The man was not wrong about the degree to which businesses would aspire to turn one-time sales of stuff into endless monthly purchases of a service:
And then comes the politics:
The shift from a propertied regime based on the idea of broadly distributed ownership to an access regime based on securing short-term limited use of assets controlled by networks of suppliers changes fundamentally our notions of how economic power is to be exercised in the years ahead. Because our political institutions and laws are steeped in market-based property relations, the shift from ownership to access also portends profound changes in the way we will govern ourselves in the new century.

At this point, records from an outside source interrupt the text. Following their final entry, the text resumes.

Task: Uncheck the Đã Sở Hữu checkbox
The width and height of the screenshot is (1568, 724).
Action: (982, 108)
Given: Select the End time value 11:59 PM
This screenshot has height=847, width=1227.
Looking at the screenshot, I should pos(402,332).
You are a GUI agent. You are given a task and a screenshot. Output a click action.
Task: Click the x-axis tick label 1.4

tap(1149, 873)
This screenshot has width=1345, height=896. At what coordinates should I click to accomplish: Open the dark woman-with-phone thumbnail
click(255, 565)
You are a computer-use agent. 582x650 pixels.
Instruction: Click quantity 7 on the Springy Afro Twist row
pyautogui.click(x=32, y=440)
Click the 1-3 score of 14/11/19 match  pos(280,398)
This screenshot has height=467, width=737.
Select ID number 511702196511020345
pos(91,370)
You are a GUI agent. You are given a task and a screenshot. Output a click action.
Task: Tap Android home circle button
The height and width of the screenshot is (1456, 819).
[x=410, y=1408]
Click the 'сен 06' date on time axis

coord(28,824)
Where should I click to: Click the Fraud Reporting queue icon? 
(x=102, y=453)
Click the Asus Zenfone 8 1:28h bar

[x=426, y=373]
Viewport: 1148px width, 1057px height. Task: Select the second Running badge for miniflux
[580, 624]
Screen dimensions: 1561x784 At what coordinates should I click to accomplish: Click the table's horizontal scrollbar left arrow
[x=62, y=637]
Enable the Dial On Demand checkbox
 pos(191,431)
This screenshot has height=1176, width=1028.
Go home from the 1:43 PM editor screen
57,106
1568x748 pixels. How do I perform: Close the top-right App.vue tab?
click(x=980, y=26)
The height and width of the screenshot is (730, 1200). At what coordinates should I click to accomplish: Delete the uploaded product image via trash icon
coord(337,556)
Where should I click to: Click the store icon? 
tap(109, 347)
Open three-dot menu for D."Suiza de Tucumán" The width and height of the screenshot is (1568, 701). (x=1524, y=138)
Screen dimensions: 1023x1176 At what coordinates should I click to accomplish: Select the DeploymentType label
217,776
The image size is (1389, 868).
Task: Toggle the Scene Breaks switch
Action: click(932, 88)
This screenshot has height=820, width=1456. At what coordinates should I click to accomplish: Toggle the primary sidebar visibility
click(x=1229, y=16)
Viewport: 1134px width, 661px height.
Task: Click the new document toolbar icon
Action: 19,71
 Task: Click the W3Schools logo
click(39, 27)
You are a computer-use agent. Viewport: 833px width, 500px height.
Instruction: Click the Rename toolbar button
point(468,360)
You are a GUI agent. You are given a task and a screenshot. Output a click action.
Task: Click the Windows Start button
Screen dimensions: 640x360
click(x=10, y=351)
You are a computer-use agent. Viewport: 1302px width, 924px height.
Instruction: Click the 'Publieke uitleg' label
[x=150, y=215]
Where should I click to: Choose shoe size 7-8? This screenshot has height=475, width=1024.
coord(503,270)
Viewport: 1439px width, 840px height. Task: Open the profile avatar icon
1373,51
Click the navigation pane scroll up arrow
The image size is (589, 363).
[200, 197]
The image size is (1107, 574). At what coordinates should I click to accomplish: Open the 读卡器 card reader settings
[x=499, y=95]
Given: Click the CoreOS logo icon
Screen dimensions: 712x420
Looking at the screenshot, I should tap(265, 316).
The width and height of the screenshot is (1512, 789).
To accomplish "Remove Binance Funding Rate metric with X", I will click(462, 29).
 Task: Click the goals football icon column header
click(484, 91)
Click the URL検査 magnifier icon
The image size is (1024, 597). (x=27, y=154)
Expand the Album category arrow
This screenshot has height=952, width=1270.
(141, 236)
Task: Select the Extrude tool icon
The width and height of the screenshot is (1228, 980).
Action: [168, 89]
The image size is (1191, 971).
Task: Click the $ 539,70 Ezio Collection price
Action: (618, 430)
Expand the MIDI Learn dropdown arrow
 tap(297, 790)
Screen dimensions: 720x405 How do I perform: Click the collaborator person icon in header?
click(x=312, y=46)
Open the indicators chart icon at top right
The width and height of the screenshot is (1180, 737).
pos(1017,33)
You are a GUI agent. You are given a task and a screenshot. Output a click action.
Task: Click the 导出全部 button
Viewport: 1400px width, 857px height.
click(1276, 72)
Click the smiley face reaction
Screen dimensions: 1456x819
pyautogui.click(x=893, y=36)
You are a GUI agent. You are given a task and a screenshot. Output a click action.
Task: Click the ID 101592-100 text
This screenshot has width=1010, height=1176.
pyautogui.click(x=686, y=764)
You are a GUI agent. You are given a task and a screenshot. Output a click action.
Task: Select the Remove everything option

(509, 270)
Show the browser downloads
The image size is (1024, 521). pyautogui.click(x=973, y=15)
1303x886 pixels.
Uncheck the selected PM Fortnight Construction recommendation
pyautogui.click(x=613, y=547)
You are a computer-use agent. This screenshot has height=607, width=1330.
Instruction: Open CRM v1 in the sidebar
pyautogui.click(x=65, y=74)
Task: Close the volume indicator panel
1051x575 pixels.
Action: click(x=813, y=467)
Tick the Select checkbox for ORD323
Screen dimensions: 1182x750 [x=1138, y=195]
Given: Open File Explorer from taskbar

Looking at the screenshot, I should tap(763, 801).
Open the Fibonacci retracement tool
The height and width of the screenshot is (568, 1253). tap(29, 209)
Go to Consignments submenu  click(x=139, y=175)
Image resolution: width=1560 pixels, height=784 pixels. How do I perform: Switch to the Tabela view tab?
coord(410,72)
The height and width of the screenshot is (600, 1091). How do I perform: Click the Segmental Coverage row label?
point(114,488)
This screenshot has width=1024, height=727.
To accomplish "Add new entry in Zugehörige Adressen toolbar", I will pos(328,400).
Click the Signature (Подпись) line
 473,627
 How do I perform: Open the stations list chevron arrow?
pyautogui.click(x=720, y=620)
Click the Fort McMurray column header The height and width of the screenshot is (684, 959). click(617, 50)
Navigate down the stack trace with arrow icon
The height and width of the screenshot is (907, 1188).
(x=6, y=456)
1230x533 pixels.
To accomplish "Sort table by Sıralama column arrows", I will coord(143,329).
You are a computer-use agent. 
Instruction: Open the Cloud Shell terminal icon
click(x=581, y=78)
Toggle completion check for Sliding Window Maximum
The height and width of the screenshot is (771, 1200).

And this, and look closely for the most important sentences — two of them, short and adjacent:
In a society where virtually everything is accessed, however, what happens to the personal pride, obligation, and commitment that go with ownership? And what of self-sufficiency? Being propertied goes hand in hand with being independent. Property is the means by which we gain a sense of personal autonomy in the world. When we access the means of our existence, we become far more reliant on others. While we become more connected and interdependent, do we risk at the same time becoming less self-sufficient and more vulnerable?
The shift in the structuring of human relationships from ownership to access appears to invite a trade-off of sorts whose outcome is far from certain. Will we liberate ourselves from our possessions, only to lose a sense of obligation to the things we fashion and use? Will we become more embedded in networks of relationships, only to become more dependent on powerful networks of corporate suppliers?
Property is autonomy. That was a warning about your own life: less autonomous, more dependent. And it was, specifically, a warning about corporate capitalism on the subscription model, and the social and political effects of a concentration of property in increasingly few hands. Hypercapitalism would be the new feudalism, a system of lords and serfs.